Sunday, September 8, 2013

Cleveland Public Theater shines with drama, comedy, song at Pandemonium


The doctor stalked the stage, spouting hokum. Three sexy assistants in white lab coats flitted around him, checked his chalkboard theories, and danced to mambo music as they set up a tall ladder near a giant, inert light bulb.

The stage went dark. Performers on the balconies, illuminated by hand-held spotlights, quoted Shakespeare, e.e.cummings, Walt Whitman, Samuel Taylor Coleridge, and Langston Hughes. The light bulb glowed, and the doctor returned, now an old, bearded man. “Light! Liiiight!” he bellowed, like Dr. Frankenstein celebrating his creation.

That absurdist yet earnest theatrical mishmash set the tone for last night’s Pandemonium, Cleveland Public Theater's fundraiser and performance extravaganza. The introduction illuminated the night’s theme, “Shine” – dedicated, said executive artistic director Raymond Bobgan, to “the artist that shines inside each one of us.” The annual event seems designed to overwhelm patrons with the creativity of CPT-affiliated artists and supporters, with 17 stages hosting comedy, drama, music, spoken word, installation art and dance.

“There’s pressure to see everything,” partygoer Don Pavlish said. But that’s impossible. The most you can do is see a few intimate performances and keep moving at a quick pace.

Orthodox, the former church on CPT’s campus, hosted a rotating vaudeville show, including “Shhh! Alice is watching,” a short play that imagines director Alice Guy-Blache directing a scene from a century-old silent film. It’s played as a farce, with Guy-Blache’s pride at her pioneering accomplishments undercut by her assistant’s slapstick awkwardness and a creeping knowledge that the audience doesn’t know her. The play achieves a retro-magic when a wordless actor and actress take the stage in ashen black-and-white makeup. The assistant manipulates them into place like mannequins, and they pantomine a courtship scene as lights flicker like the sprocketed flashes of silent film.

Outside, on old outdoor staircases attached to the Parish Hall building, Carolyn McNaughton and Dana Hart enacted “The Lighthouse Keeper,” a tale of lost love on the sea inspired by the traditional folk song “House Carpenter.” The lighthouse keeper blew a bosun’s whistle and scribbled notes at the top landing as a young woman in a raggedy dress, in an alcove below, collected messages and objects in a pail. Now and then the lighthouse keeper pulled the pail up by rope and examined the contents for clues to her whereabouts.

At one point the young woman ascended the stairs and handed me a shell. “If you see him, will you give this to him?” she asked. “He needs to know I’m sorry.”

At length the lighthouse keeper descended. I handed him the shell. He gave me a note sealed with wax. “If you see her, give her this,” he said.
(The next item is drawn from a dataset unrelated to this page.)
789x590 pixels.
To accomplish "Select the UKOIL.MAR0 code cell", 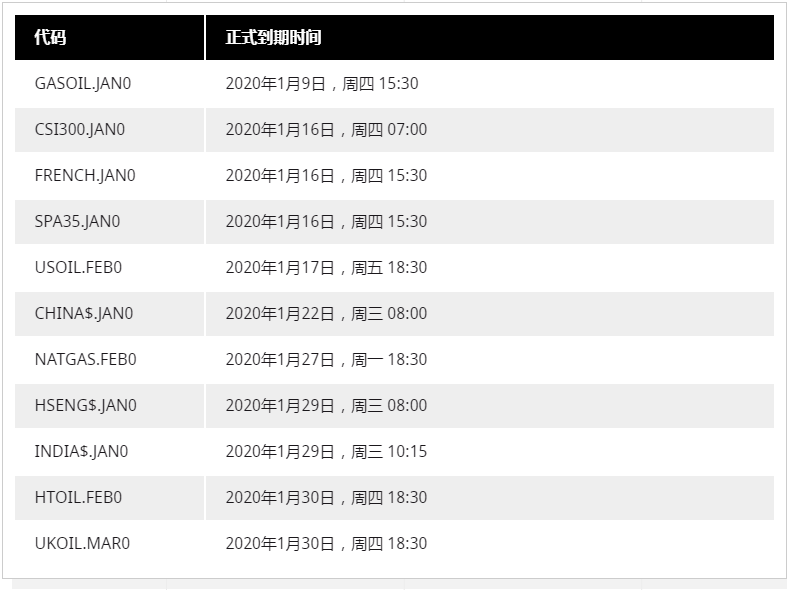I will pos(82,544).
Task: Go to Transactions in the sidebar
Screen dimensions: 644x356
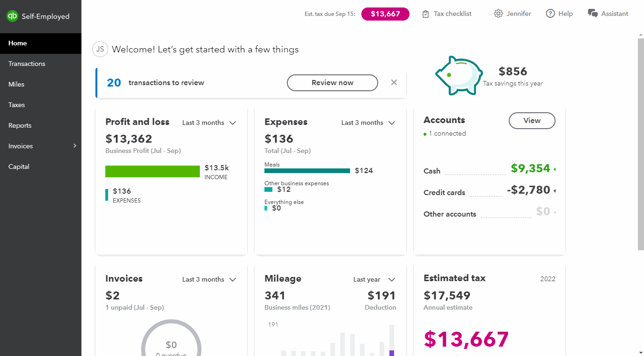Action: (x=27, y=64)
Several minutes later, I spied her wandering forlornly through the crowd and gave her the note. “Does he know?” she asked. He does.


Across CPT's campus, in an upstairs room, singer Juliette Regnier also evoked elusive love. Regnier’s French cabaret act ranged from a quirky comedic song about a spurned woman, with the plot explained by cartoon placards, to an emotive version of the ultimate French love song, Edith Piaf’s “La Vie En Rose” – one verse in French, one in English.

Three guys from the comedy troupe Last Call Cleveland – Aaron McBride, Mark McKenzie and Matt Zitelli – entertained on an outdoor stage near the local chefs’ tables. Their act included the least sexy R+B love song ever, a sendup of every seductive crooner of the last 30 years. No one can really make love all night long, the singer admitted, and proceeds to lower his lover’s expectations further and further as he went along. Later, claiming they were running out of time on the bill, two of the guys performed as simultaneous standup comedians, the joke being that almost every standup act is pretty much the same.

The performances ended back in the main theater with Pandemonium’s now-traditional finale: an aerial silk dancer, Heather Hammond of Heliummm Aerial Dance and Entertainment, twirling in knotted sashes to the music of Spectrum and Florence + the Machine.